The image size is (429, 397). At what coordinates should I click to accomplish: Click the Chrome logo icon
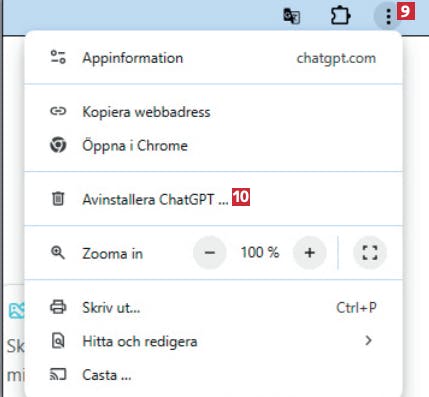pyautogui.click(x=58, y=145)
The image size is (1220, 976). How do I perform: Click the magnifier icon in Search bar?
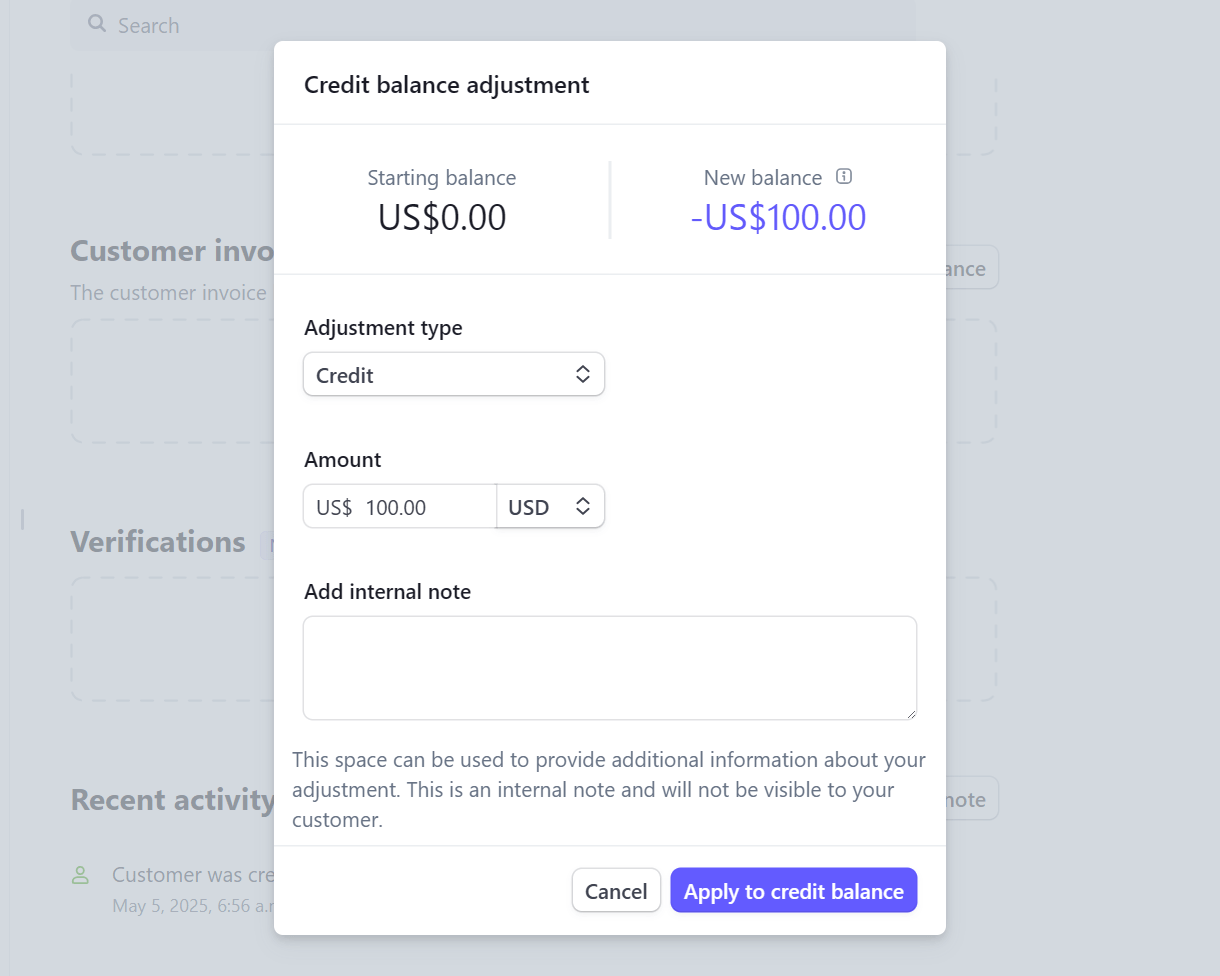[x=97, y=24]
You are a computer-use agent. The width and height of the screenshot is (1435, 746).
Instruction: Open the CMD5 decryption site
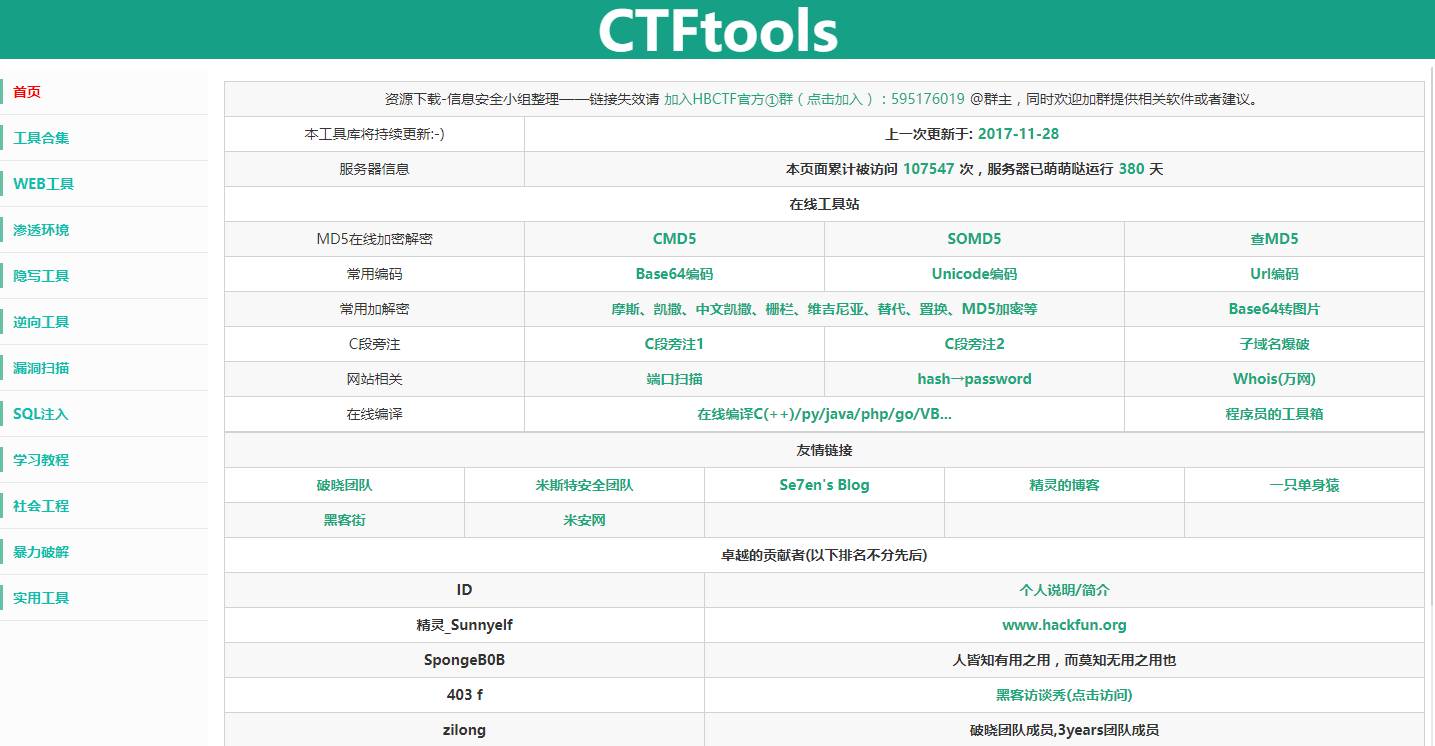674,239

==================================================

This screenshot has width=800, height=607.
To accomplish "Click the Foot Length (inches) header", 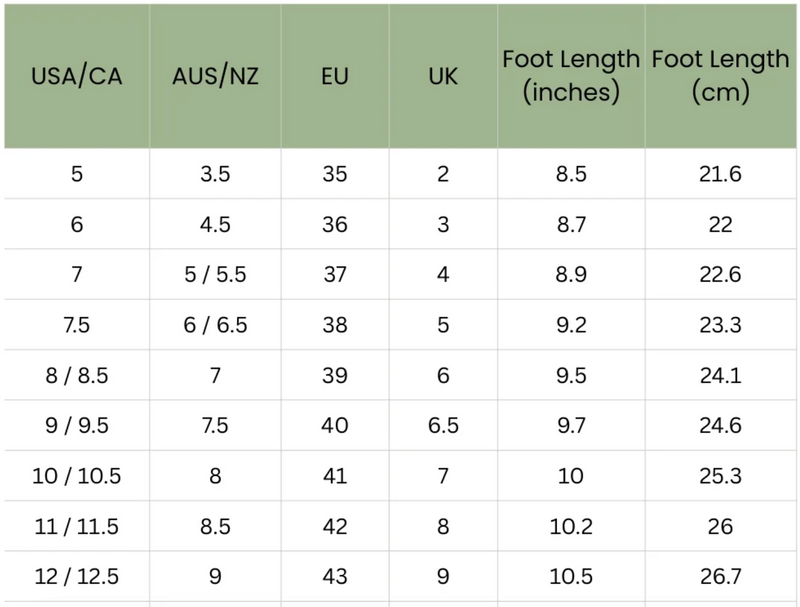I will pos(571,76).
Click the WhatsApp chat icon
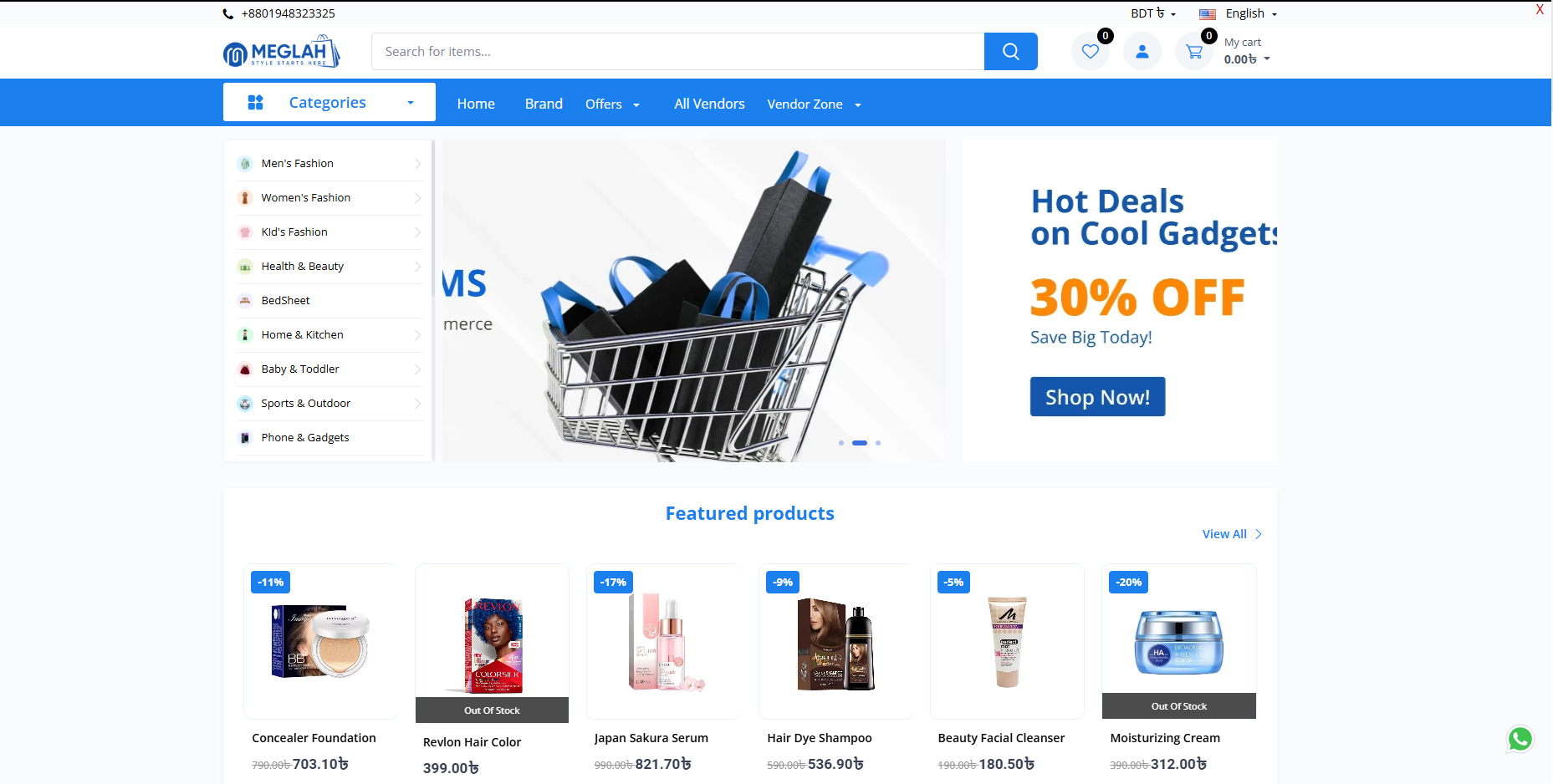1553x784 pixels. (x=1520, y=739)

==================================================

## To do
Only lines with the word "width" should be collected from the material.

## Response to the task
You are a computer-use agent. The width and height of the screenshot is (1435, 746).
This screenshot has width=800, height=607.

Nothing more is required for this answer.